» What this task involves
Pull every line of text from the records below word for word, leaving out the pictures.
--------------------
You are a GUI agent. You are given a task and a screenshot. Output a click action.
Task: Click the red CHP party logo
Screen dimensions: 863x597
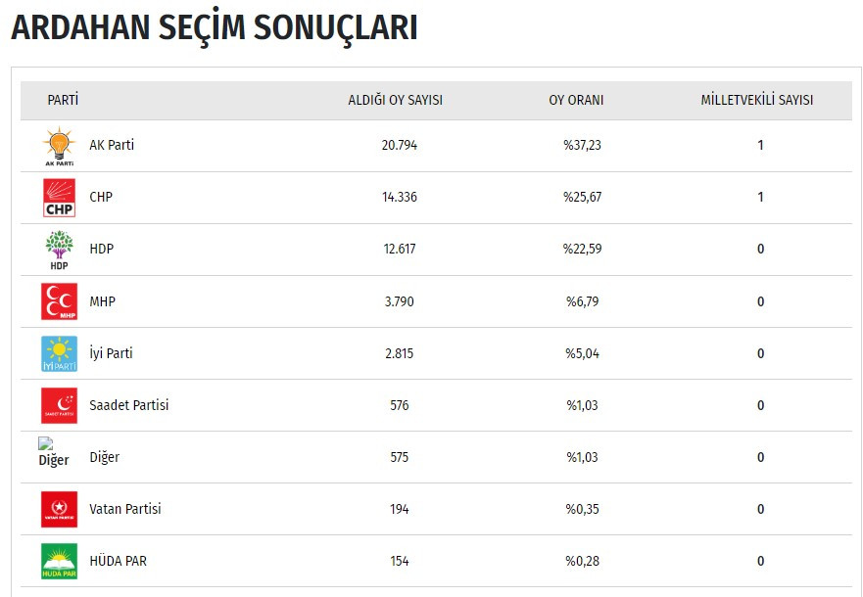59,198
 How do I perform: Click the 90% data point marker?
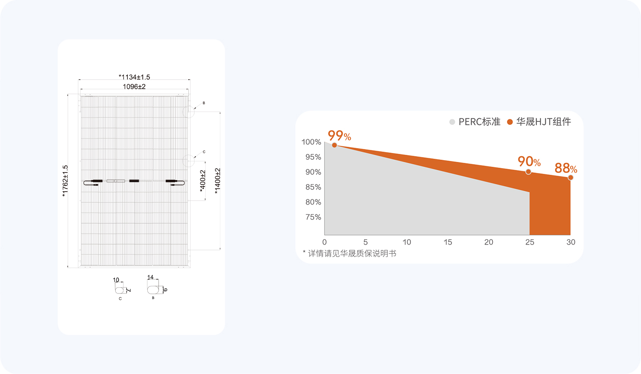(528, 172)
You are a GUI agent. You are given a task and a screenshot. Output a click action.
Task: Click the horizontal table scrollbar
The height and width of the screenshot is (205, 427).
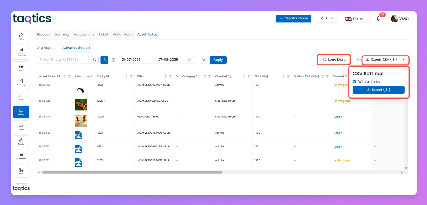point(132,172)
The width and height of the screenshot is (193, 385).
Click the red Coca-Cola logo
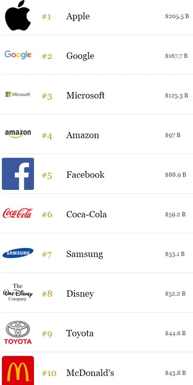[18, 213]
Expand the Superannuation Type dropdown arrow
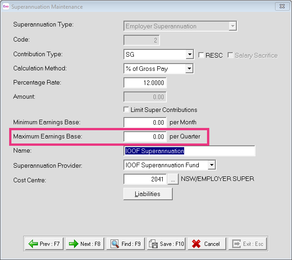Viewport: 292px width, 260px height. pos(233,26)
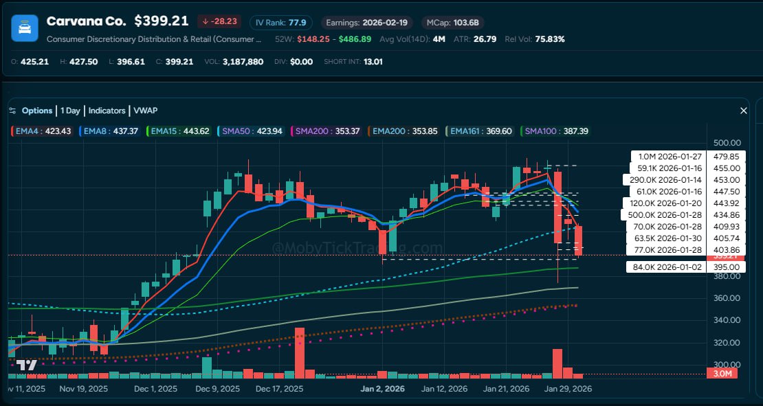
--------------------
» Right answer
You are a GUI agent. You are given a task and a screenshot. Output a click action.
Task: Click the red CHP party logo
Screen dimensions: 863x597
59,198
 How do I perform: Click the 90% data point marker?
(528, 172)
You are a GUI agent. You are given a task and a screenshot. Output a click action.
Task: Click the horizontal table scrollbar
The height and width of the screenshot is (205, 427).
point(132,172)
The width and height of the screenshot is (193, 385).
Click the red Coca-Cola logo
[18, 213]
Expand the Superannuation Type dropdown arrow
Viewport: 292px width, 260px height. pos(233,26)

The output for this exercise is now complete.